**ACTIVITY:**
The response must be the exact lines from the one that contains "You are a computer-use" through the end of the material, with no pictures and no additional lines.
[Opening EXTRACTED ENTRIES section]
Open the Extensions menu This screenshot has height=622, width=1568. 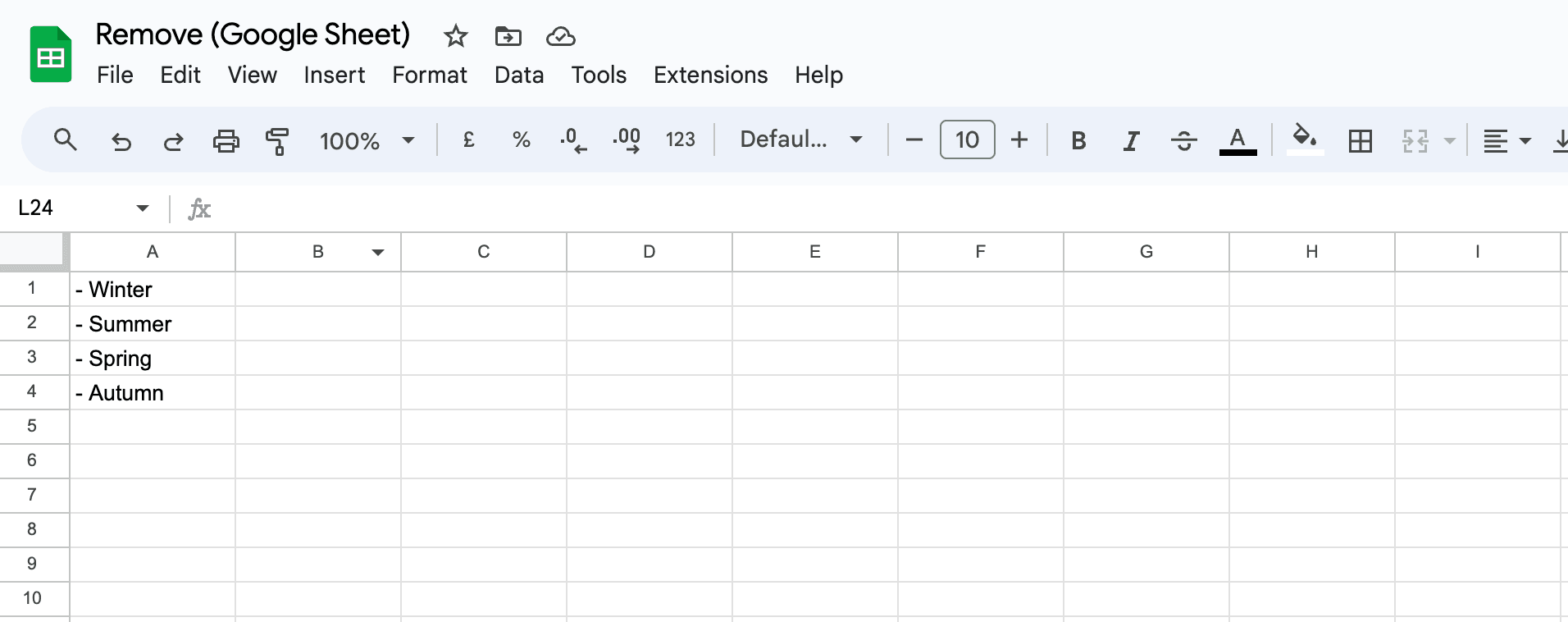pyautogui.click(x=710, y=75)
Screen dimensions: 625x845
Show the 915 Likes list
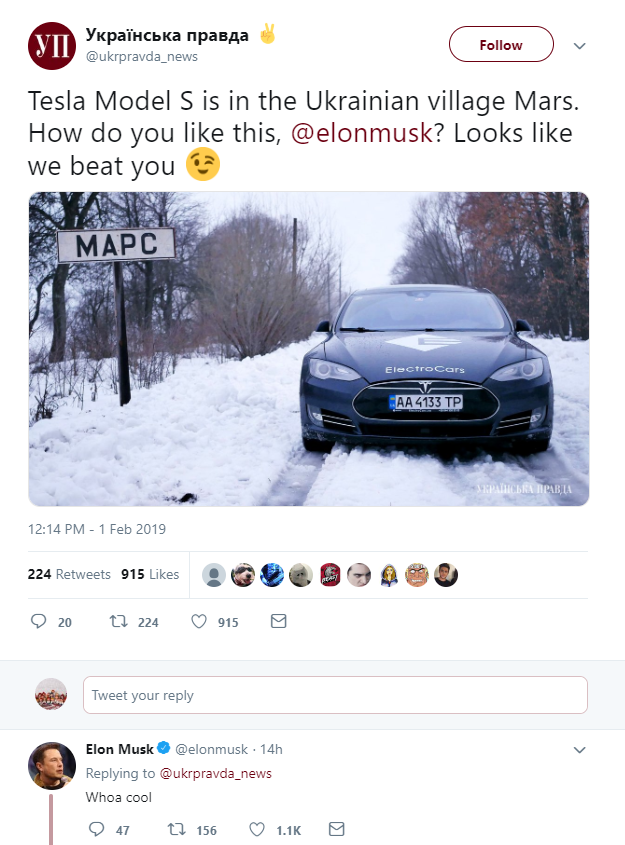(x=150, y=574)
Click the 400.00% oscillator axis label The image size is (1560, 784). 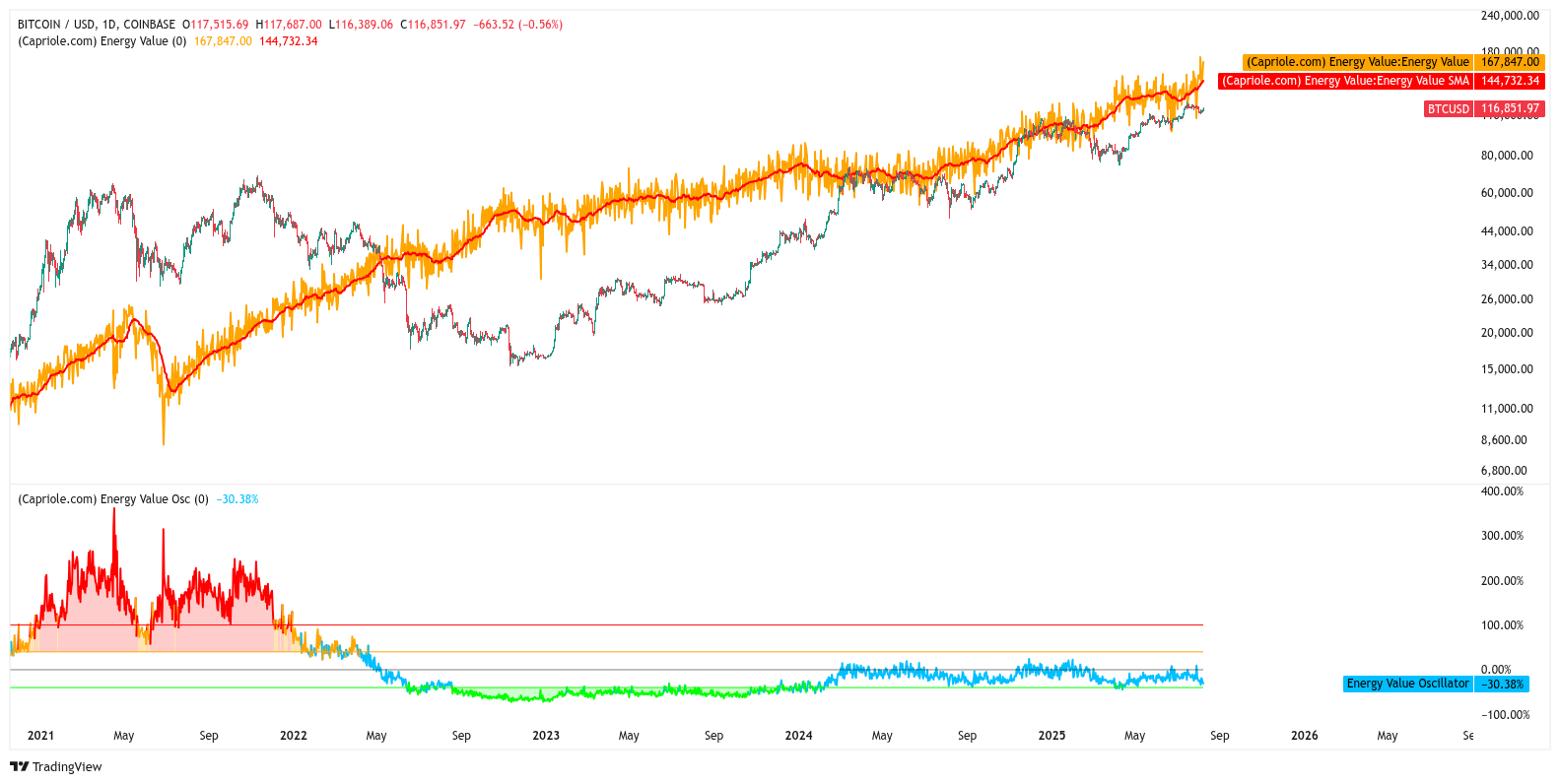click(1502, 491)
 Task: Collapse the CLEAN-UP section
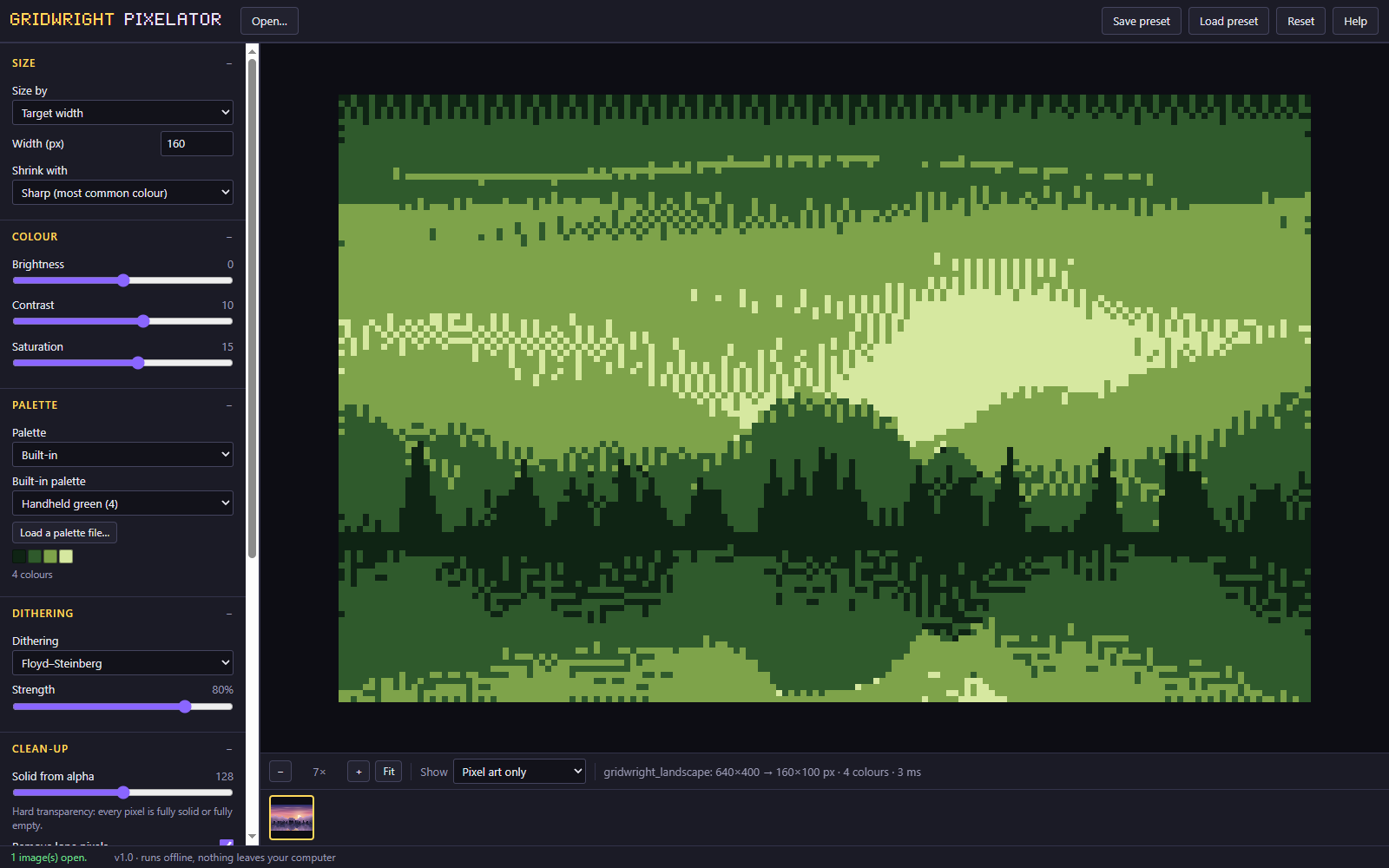point(229,749)
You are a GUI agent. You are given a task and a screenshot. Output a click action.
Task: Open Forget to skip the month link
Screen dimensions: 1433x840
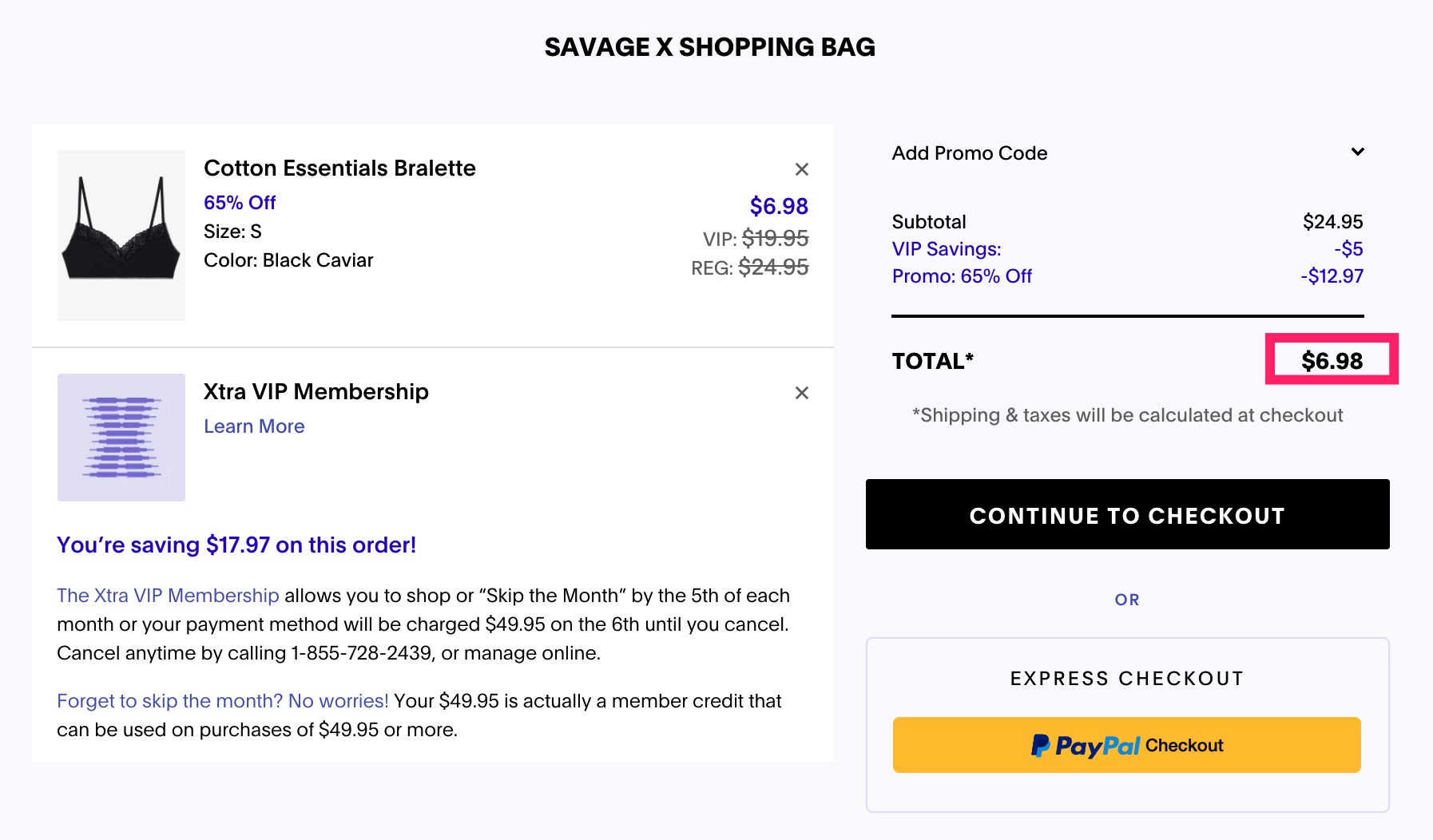pyautogui.click(x=221, y=700)
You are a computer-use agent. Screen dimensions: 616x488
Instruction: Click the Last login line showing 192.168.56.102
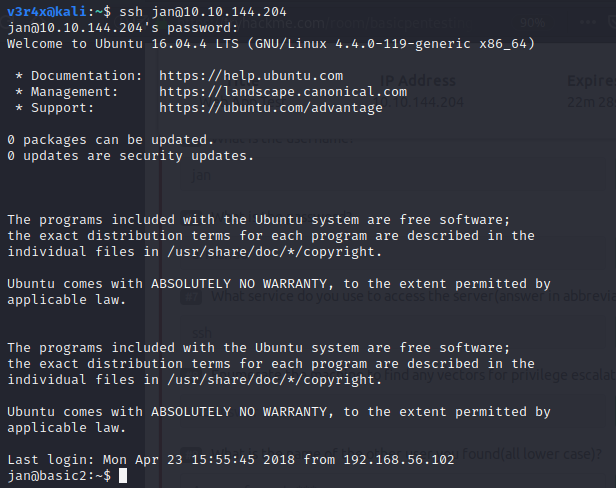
[Closing EXTRACTED ENTRIES section]
**ANSWER SECTION:**
You are a computer-use agent. Screen dimensions: 616x488
Instruction: Click the Last login line showing 192.168.56.102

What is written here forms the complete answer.